L’astéroïde Apophis passe près de la Terre
Les astronomes lèvent les yeux au ciel cette semaine alors que l’astéroïde Apophis amorçait mercredi un passage à une relative proximité de la Terre. Les scientifiques et les amateurs d’astronomie pourront aussi observer sur Internet des images en direct d’Apophis, dont le diamètre est d’environ 300 mètres.
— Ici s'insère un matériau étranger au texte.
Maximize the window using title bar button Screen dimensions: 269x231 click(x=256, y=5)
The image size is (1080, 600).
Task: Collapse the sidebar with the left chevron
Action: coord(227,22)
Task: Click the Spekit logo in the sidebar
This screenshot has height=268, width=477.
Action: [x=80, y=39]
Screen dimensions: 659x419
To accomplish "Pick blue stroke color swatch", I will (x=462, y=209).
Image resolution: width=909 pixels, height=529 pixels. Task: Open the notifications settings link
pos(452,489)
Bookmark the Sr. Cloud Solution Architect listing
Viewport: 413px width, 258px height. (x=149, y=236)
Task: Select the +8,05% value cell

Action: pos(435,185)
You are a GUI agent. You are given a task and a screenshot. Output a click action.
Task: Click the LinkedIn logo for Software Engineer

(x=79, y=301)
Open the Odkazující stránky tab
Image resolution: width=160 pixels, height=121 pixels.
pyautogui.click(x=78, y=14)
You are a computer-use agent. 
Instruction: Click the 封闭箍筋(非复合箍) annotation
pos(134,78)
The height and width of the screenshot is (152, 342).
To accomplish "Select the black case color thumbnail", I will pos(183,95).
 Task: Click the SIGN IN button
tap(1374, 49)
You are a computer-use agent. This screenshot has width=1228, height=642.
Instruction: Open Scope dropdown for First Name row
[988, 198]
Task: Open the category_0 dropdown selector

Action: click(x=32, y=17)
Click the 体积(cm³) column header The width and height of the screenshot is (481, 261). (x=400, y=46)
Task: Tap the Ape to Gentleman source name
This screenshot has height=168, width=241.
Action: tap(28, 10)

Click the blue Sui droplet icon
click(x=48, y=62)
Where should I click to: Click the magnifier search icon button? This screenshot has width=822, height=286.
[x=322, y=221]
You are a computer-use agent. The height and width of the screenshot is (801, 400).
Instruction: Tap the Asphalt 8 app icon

Au cours des prochains jours, l’astéroïde voyagera à environ 14,5 millions de kilomètres de la Terre, soit bien au-delà de l’orbite de la Lune.
L’astéroïde Apophis, qui doit cependant frôler la Terre en 2029 puis en 2036, a un diamètre supérieur de 20 % par rapport aux précédentes estimations, selon des données du télescope Herschel, de l’Agence spatiale européenne (ESA), qui a observé ce week-end son approche.
Une collision ?
Lorsqu’il a été repéré pour la première fois, en 2004, des scientifiques avaient d’abord évalué à 2,7 % la probabilité d’une collision catastrophique en avril 2029 avec la Terre. De nouveaux calculs ont écarté ce risque, prévoyant cependant un passage à moins de 36 000 kilomètres de la Terre à cette date. L’astéroïde frôlera de nouveau la Terre en 2036, mais il est encore difficile de préciser à quelle distance, car l’approche de 2029 devrait modifier son orbite de façon substantielle. Il est donc très important d’obtenir des informations sur ses paramètres physiques, afin de mieux prévoir sa trajectoire future.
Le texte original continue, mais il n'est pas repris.